> _GIVEN DATA_:
════════════════

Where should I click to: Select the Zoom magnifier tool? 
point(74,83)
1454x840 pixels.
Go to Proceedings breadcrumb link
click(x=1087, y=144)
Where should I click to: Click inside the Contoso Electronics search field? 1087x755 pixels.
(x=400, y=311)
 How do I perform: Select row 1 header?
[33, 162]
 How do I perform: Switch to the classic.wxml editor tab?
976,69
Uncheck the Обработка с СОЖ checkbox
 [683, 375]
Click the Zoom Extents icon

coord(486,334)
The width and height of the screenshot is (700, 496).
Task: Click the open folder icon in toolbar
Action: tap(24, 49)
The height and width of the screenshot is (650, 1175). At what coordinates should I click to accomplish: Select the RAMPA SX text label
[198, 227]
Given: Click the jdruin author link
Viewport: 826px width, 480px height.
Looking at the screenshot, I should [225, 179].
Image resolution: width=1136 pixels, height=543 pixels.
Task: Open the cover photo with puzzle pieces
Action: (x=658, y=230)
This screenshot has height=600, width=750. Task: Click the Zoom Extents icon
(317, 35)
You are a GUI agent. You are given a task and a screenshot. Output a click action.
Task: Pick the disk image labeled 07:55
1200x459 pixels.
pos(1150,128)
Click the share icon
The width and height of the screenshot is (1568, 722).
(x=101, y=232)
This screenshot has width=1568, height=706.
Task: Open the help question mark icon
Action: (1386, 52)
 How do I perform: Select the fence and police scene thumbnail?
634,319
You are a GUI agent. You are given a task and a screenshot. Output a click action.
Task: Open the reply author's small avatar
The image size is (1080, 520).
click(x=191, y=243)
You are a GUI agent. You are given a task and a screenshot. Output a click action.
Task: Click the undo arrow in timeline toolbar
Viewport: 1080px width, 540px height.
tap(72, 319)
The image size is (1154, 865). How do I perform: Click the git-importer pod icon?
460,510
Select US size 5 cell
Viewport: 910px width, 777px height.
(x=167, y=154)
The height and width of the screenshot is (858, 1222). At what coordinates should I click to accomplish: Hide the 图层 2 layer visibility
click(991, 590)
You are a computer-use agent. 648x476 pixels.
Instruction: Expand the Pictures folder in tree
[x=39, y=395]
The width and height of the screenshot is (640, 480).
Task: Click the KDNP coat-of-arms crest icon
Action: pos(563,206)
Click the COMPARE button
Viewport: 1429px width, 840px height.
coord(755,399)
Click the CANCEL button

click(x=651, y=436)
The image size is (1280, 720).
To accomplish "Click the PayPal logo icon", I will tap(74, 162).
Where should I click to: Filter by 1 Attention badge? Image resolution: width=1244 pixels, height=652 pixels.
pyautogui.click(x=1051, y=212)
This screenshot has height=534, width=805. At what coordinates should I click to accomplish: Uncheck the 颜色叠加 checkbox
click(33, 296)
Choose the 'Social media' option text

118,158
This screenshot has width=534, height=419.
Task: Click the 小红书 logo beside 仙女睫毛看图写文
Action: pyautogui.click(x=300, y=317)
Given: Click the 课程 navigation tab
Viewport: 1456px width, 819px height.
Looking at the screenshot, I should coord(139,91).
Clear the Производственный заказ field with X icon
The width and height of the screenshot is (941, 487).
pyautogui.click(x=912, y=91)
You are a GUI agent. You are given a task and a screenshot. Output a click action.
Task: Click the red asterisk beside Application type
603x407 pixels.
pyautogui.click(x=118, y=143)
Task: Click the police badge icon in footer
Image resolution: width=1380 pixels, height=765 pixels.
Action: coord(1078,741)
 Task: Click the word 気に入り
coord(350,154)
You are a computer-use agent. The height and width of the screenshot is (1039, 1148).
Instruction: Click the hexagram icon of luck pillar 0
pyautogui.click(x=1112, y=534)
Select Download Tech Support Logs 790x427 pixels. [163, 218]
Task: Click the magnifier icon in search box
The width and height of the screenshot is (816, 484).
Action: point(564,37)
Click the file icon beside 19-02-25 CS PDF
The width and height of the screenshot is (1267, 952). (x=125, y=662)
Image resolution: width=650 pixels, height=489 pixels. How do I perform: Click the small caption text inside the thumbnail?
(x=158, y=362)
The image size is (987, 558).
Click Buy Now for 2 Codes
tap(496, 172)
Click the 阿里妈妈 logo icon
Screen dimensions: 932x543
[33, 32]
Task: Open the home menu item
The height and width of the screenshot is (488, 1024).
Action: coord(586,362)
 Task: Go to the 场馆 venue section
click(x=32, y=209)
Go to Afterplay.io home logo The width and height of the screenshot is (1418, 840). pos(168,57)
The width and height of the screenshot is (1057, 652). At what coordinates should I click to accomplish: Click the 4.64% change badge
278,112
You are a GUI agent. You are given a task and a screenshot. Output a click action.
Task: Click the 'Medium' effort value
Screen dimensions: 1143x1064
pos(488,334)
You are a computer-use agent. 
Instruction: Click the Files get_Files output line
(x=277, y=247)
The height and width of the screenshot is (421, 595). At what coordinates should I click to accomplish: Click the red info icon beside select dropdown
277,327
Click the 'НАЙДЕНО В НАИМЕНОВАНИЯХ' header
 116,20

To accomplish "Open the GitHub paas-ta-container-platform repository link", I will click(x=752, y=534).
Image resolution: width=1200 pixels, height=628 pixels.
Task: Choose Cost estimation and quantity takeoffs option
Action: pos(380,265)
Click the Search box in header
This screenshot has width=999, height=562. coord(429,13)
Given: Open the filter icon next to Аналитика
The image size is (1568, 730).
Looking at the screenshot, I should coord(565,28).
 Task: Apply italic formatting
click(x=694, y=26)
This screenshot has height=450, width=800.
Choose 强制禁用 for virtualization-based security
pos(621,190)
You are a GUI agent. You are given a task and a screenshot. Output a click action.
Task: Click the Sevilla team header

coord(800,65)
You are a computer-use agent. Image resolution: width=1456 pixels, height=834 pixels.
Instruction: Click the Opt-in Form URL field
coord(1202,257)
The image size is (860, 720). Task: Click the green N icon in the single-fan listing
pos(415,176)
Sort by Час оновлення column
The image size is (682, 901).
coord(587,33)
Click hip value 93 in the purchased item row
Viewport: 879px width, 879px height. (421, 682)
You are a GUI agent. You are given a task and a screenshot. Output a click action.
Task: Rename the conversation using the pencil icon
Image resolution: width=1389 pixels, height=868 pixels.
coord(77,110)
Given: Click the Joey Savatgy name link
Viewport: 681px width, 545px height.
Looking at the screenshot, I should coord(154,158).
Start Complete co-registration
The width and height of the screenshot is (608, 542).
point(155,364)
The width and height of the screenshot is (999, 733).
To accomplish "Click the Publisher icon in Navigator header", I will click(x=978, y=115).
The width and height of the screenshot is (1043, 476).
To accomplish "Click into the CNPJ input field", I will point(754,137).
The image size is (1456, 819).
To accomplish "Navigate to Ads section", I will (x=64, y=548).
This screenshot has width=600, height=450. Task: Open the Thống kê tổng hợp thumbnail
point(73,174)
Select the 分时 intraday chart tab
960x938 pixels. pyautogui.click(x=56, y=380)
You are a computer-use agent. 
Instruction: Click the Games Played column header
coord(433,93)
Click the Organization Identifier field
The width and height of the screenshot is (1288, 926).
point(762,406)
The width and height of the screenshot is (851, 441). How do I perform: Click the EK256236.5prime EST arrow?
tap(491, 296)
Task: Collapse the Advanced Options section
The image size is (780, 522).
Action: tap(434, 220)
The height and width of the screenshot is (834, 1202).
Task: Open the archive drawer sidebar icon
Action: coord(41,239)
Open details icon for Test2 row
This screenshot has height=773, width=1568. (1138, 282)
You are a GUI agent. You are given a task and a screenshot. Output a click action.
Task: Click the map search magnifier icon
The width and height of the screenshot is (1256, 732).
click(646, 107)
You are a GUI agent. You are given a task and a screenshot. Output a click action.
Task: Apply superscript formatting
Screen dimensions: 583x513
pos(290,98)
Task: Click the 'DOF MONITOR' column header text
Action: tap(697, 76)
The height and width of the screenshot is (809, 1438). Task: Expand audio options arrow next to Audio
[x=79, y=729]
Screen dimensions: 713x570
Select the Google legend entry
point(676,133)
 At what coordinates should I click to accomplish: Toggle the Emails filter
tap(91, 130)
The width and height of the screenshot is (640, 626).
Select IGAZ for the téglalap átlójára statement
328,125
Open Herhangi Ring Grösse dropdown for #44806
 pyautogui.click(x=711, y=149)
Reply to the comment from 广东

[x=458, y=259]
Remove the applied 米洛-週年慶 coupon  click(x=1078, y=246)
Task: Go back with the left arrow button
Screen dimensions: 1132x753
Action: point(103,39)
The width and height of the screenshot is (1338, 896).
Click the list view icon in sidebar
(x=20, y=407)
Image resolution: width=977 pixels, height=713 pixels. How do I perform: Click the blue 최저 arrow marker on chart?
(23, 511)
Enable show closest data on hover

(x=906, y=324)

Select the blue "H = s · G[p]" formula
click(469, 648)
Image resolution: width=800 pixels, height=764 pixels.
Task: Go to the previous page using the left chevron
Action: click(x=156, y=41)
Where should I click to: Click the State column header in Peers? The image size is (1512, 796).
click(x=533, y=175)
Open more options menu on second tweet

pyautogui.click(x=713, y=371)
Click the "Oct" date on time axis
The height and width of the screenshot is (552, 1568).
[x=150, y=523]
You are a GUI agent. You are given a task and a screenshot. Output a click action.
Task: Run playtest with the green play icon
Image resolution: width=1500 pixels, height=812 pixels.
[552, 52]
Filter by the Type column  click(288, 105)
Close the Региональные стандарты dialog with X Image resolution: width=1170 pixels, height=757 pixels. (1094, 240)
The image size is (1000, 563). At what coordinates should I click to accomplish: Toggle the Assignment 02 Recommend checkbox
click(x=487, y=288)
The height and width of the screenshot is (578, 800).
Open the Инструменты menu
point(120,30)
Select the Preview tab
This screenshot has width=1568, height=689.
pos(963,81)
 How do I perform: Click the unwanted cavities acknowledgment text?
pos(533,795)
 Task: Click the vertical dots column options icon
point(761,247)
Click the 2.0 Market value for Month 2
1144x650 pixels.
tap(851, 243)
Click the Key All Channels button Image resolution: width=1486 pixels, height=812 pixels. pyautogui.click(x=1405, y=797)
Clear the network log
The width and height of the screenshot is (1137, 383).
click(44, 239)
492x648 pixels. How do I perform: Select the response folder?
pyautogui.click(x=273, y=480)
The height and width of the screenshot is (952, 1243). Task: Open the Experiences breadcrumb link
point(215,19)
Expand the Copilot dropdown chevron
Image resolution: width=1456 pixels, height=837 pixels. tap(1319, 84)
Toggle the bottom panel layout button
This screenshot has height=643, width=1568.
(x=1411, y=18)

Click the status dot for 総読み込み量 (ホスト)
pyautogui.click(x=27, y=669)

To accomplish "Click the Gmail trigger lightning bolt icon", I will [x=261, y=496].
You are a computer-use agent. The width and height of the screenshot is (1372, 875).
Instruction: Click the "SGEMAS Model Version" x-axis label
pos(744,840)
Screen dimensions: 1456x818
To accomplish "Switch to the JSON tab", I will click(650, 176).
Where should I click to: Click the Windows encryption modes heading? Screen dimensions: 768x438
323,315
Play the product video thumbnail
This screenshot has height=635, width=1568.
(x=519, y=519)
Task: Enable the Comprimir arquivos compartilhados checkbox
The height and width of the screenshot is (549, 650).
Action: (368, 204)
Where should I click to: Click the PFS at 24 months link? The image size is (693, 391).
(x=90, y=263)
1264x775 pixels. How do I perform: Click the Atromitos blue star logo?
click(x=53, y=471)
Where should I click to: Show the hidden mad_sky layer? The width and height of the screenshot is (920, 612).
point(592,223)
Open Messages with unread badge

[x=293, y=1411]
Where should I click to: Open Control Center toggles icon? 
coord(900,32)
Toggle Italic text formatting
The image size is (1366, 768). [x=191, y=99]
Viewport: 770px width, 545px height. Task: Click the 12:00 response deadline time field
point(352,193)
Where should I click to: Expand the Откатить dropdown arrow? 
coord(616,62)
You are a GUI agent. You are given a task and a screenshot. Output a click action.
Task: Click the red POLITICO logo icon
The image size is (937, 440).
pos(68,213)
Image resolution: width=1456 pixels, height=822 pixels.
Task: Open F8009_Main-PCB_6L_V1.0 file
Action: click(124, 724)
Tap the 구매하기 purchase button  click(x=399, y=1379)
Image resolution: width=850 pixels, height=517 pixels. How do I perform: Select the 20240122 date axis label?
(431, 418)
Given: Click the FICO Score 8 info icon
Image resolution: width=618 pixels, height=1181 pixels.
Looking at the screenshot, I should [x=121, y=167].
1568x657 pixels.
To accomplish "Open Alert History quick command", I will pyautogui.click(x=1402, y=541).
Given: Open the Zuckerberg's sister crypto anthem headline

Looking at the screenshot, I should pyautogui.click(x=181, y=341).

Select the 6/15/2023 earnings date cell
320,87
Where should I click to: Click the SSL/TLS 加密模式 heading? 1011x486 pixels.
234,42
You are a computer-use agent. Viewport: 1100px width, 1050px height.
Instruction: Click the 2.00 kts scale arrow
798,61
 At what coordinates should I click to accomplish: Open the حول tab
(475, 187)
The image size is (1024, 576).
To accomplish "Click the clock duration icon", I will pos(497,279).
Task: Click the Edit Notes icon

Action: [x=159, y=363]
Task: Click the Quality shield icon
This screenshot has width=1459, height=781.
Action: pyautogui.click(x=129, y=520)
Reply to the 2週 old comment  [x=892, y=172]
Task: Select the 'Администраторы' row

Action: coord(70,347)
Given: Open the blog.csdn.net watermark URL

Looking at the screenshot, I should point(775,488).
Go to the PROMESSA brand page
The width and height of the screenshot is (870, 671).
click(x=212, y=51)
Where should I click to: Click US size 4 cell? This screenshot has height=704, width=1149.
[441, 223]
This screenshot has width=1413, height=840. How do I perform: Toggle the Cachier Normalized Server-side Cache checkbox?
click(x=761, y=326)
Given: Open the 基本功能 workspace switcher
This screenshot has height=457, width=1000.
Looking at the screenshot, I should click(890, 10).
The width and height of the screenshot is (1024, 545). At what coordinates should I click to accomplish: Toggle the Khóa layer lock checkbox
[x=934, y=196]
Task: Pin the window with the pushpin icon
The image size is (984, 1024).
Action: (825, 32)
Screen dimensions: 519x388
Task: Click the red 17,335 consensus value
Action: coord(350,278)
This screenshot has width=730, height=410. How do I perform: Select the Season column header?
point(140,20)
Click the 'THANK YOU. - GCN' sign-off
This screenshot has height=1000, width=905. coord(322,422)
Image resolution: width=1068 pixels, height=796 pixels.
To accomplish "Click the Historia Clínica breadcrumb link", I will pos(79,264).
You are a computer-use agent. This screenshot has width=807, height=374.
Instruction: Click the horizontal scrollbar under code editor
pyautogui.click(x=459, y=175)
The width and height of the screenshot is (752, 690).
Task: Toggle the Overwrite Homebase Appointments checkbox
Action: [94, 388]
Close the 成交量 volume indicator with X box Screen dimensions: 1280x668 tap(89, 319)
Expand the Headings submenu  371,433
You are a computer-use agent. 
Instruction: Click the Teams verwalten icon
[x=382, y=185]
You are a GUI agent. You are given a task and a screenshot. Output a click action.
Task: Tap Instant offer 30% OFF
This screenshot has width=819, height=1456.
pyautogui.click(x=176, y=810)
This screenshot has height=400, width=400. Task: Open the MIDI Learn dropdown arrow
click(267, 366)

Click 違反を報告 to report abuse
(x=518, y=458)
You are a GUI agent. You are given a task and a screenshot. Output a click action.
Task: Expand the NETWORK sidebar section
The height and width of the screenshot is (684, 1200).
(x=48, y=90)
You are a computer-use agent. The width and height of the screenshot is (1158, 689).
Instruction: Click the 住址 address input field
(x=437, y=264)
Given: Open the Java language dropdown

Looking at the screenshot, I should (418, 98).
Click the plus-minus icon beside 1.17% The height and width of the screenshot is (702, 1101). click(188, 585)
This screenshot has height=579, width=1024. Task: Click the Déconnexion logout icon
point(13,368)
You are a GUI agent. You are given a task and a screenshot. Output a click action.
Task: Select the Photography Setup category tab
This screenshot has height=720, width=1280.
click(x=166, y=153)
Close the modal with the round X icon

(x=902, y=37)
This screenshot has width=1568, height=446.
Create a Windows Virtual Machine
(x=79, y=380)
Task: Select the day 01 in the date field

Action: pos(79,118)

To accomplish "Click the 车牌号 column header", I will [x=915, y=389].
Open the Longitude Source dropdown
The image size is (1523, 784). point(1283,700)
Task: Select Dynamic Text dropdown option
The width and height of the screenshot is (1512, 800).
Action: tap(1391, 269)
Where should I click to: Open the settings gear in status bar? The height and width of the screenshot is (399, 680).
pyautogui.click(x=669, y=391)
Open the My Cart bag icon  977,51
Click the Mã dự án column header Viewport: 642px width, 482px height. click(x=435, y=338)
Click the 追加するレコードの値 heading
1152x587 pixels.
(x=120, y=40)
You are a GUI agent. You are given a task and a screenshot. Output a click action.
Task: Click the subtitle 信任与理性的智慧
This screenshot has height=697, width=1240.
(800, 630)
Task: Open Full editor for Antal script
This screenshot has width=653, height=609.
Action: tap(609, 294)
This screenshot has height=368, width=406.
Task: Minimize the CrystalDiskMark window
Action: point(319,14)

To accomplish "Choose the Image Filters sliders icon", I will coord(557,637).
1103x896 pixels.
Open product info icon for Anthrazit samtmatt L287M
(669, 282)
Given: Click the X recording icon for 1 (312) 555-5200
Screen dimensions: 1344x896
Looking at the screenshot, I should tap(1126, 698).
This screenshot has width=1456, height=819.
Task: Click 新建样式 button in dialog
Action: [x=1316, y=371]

════════════════

> _ACTION ITEM_: In the data above, which lines have "author"? Report each of them.

> _OUTPUT_:
Given: Click the jdruin author link
Task: Open the reply author's small avatar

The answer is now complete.